1° luglio
[…] Ora niente mi dà tanta noia come quando gli uomini si tormentano fra loro, specie poi quando sono giovani nel fiore della vita, che dovrebbero essere apertissimi a tutte le gioie, e invece si sciupano quei brevi giorni per sciocchezze e poi troppo tardi s’avvedono dell’irreparabile sperpero.
Questo pensiero mi rodeva, e quando poi tornammo verso sera al presbiterio e seduti a una tavola cenavamo con pane e latte e il discorso volse al tema della felicità e del dolore nel mondo, io non potei fare a meno di afferrare quel filo e di esprimermi molto energicamente contro il malumore.
“Noi uomini ci lamentiamo spesso” così cominciai “che le giornate buone siano poche e le cattive tante; ma in generale io credo che abbiamo torto. Se avessimo un cuore aperto e disposto a godere il bene che Dio per ogni giornata ci dà, allora avremmo anche forza abbastanza per sopportare il male quando viene.”
“Ma i nostri sentimenti” osservò la moglie del pastore “non sono sempre il poter nostro. Tanto dipende dal corpo! Se uno non sta bene in salute, non c’è nulla che gli garbi.”
Io questo gliel’ammisi.
“Allora” proseguii “vogliamo considerare il cattivo umore come una malattia, e cercare se c’è un rimedio?”

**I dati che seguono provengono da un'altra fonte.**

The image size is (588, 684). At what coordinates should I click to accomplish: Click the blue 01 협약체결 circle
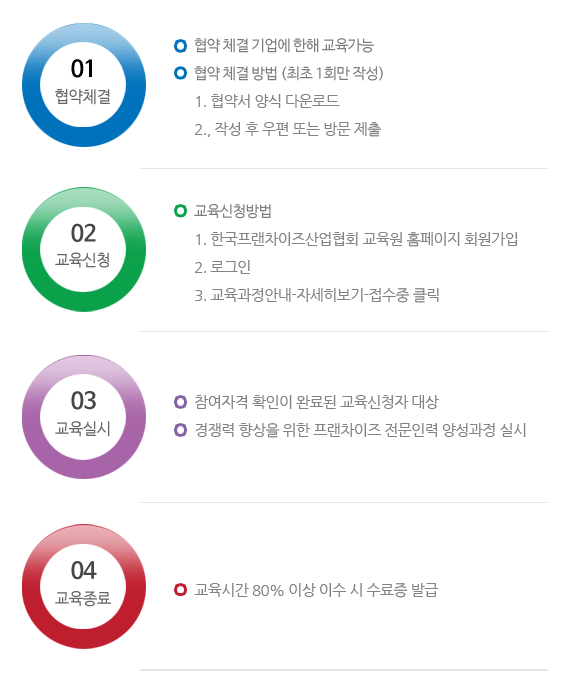(84, 85)
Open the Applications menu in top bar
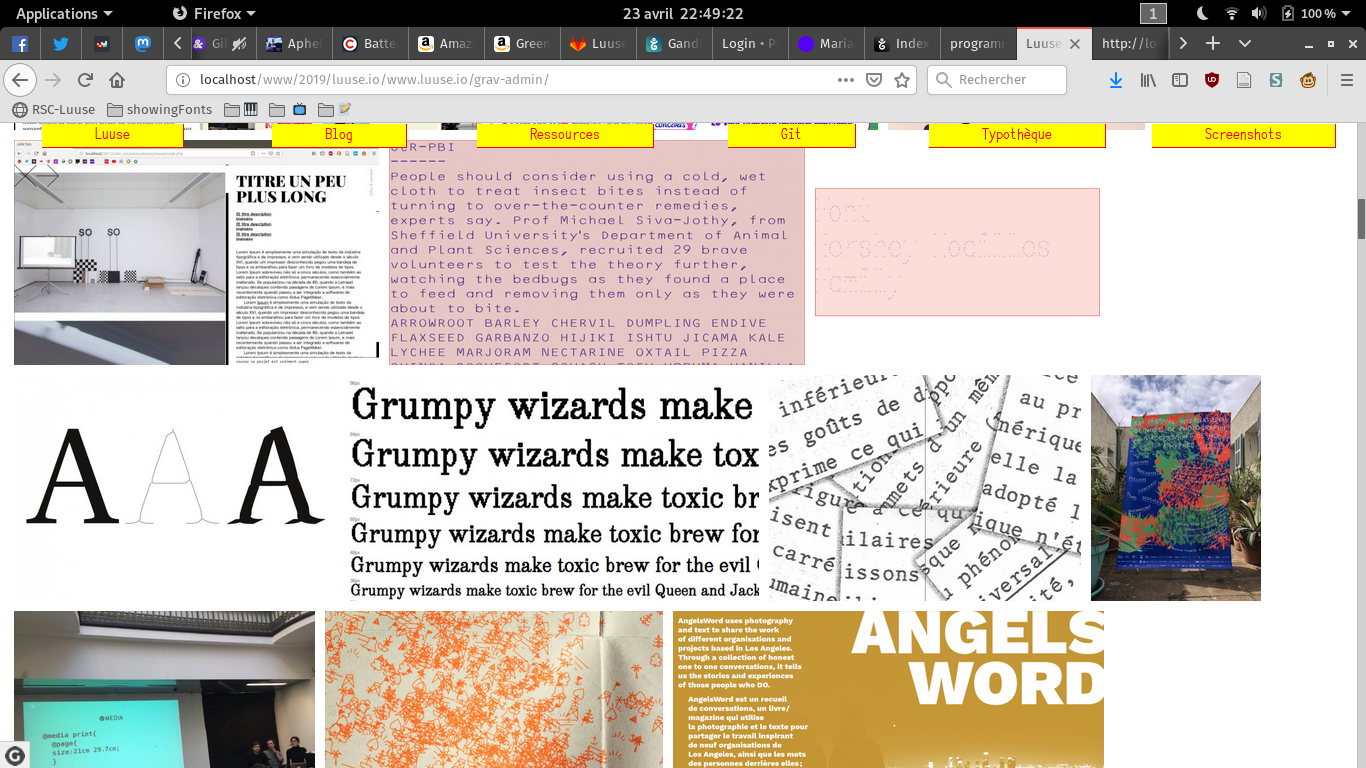The width and height of the screenshot is (1366, 768). tap(64, 13)
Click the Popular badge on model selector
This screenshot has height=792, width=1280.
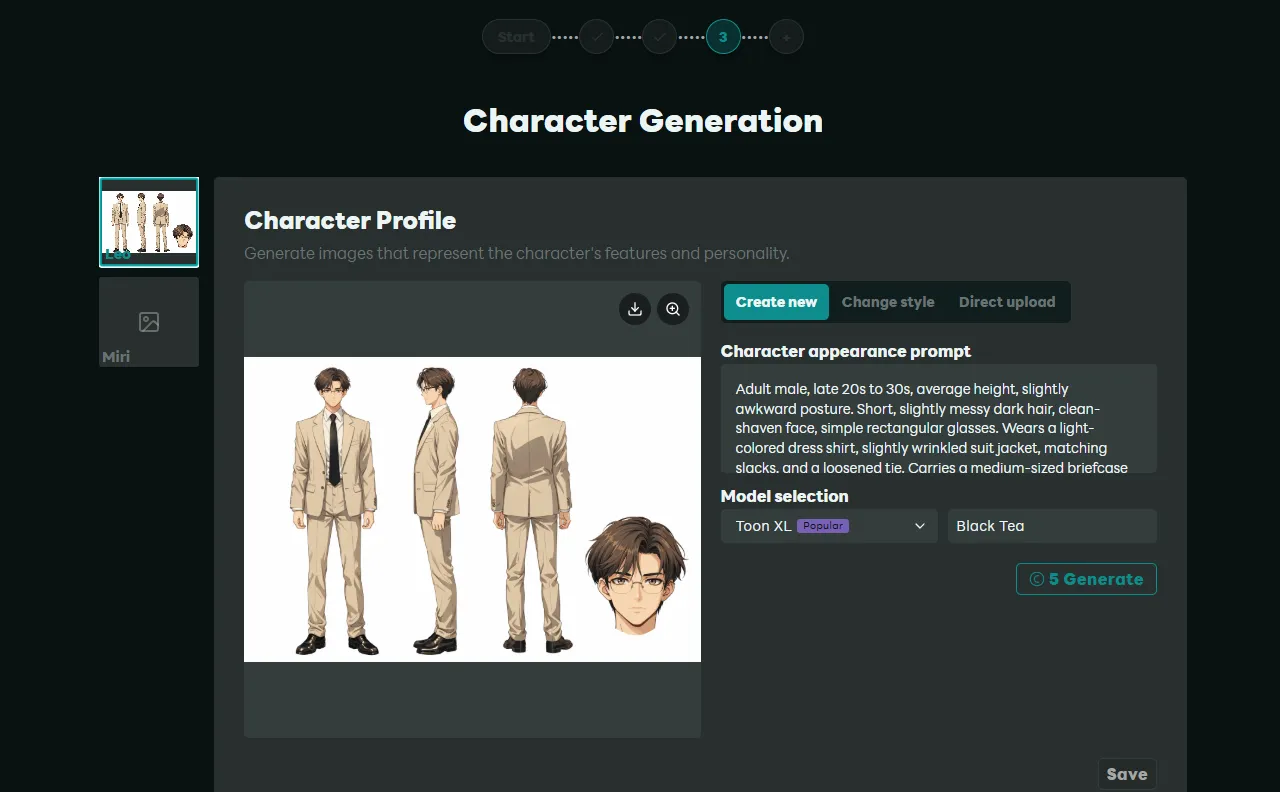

“Questo mi piace” disse Carlotta “Io almeno credo che molto dipenda da noi. Lo so per prova. Se c’è qualche cosa che m’infastidisce e minaccia di dami cruccio m’alzo alla lesta e mi metto a camminare su e già pel giardino canticchiando un paio di contraddanze, ed è bell’e finita.”
“E’ proprio quello che volevo dir io” soggiunsi “Avviene del cattivo umore esattamente come della pigrizia; perché in fin dei conti il cattivo umore si riduce a una specie di pigrizia. La nostra natura vi è molto incline, eppure, se abbiamo una volta la forza di farci un cuor risoluto, il lavoro viene di lena, e nell’attività troviamo un vero godimento.”
[…] “Si predica contro tanti vizi” gli dissi “Ma non ho mai sentito che dal pulpito si muova guerra al cattivo umore.”
[...] “Lei ha detto che il cattivo umore è un vizio. Mi pare esagerato.”
“Niente affatto” risposi “se quello che nuoce a noi stessi e al prossimo merita il nome di vizio. Non è già abbastanza che ci manchi il potere di renderci a vicenda felici? e dobbiamo per giunta rubarci l’uno all’altro quel tanto di piacere che ogni cuore qualche volta può procurare a se stesso? Lei mi nomini uno che sia dic cattivo umore e in pari tempo sia tanto bravo da dissimularlo, da tenersi per sé la tetraggine senza sciupare tutt’intorno la gioia degli altri. O forse in fin dei conti il malumore non è altro che un’intima insoddisfazione della nostra propria infelicità, un malcontento di noi stessi, il quale è poi sempre collegato a un sentimento d’invidia, e questo alla sua volta è aizzato da una sciocca vanità? Vediamo persone felici che non debbono a noi la loro felicità; e questo è intollerabile.”